Please copy the stretch of the records from the line that contains "Viewport: 391px width, 211px height." through the line that contains "[x=969, y=117]", both lines included, reproducing each line precisely.

(Element and text position data)
-- BEGIN --

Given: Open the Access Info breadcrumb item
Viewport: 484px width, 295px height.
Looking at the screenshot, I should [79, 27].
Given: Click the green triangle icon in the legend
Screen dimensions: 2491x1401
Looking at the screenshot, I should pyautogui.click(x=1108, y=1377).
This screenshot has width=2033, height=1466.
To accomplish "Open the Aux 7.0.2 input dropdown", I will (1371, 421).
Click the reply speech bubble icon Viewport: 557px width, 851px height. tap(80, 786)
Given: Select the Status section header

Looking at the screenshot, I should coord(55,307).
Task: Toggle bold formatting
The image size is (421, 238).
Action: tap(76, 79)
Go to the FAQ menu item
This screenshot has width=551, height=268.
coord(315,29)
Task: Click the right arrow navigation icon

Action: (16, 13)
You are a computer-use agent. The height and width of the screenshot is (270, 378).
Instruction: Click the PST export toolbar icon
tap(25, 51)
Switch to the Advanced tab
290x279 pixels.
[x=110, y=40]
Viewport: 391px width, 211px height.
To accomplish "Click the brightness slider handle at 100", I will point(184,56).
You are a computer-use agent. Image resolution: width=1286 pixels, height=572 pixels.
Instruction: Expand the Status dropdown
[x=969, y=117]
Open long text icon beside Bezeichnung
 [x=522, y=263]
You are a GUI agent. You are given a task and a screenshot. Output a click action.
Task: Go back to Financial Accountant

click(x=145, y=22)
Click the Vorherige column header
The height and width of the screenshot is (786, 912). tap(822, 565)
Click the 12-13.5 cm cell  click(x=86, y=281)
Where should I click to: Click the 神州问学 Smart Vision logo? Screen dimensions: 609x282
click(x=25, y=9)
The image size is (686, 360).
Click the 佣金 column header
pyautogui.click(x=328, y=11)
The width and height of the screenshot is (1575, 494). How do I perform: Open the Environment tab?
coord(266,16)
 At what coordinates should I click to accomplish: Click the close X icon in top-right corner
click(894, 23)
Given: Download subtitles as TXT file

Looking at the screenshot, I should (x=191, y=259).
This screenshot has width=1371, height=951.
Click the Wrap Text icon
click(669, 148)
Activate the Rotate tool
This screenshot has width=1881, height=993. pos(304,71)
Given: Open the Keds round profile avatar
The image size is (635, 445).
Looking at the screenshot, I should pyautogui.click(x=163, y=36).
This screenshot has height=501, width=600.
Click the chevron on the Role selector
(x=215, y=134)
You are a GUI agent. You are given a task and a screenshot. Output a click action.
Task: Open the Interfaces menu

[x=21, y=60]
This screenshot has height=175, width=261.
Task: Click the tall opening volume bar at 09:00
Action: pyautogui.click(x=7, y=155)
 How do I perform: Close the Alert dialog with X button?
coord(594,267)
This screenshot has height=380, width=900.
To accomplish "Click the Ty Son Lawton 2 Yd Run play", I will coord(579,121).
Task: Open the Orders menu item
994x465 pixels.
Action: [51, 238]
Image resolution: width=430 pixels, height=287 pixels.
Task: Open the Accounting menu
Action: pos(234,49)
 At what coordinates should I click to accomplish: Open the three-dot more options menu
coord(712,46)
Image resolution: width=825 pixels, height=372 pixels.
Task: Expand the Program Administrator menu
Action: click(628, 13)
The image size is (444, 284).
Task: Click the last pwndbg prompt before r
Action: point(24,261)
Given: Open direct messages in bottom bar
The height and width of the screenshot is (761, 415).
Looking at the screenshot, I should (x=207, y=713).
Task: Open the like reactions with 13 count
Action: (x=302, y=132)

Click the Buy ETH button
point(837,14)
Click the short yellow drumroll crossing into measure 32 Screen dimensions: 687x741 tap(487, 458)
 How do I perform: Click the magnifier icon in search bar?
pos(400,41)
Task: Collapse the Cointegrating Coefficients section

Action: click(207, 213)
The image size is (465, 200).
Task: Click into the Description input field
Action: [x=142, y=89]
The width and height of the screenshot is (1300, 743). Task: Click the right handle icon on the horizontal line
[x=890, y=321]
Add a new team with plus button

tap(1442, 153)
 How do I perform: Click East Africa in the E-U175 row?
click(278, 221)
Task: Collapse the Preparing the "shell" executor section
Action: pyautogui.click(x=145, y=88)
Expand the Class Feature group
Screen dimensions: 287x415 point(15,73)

-- END --

### FINAL RESULT
Viewport: 391px width, 211px height.
To accomplish "Click the brightness slider handle at 100", I will point(184,56).
You are a computer-use agent. Image resolution: width=1286 pixels, height=572 pixels.
Instruction: Expand the Status dropdown
[x=969, y=117]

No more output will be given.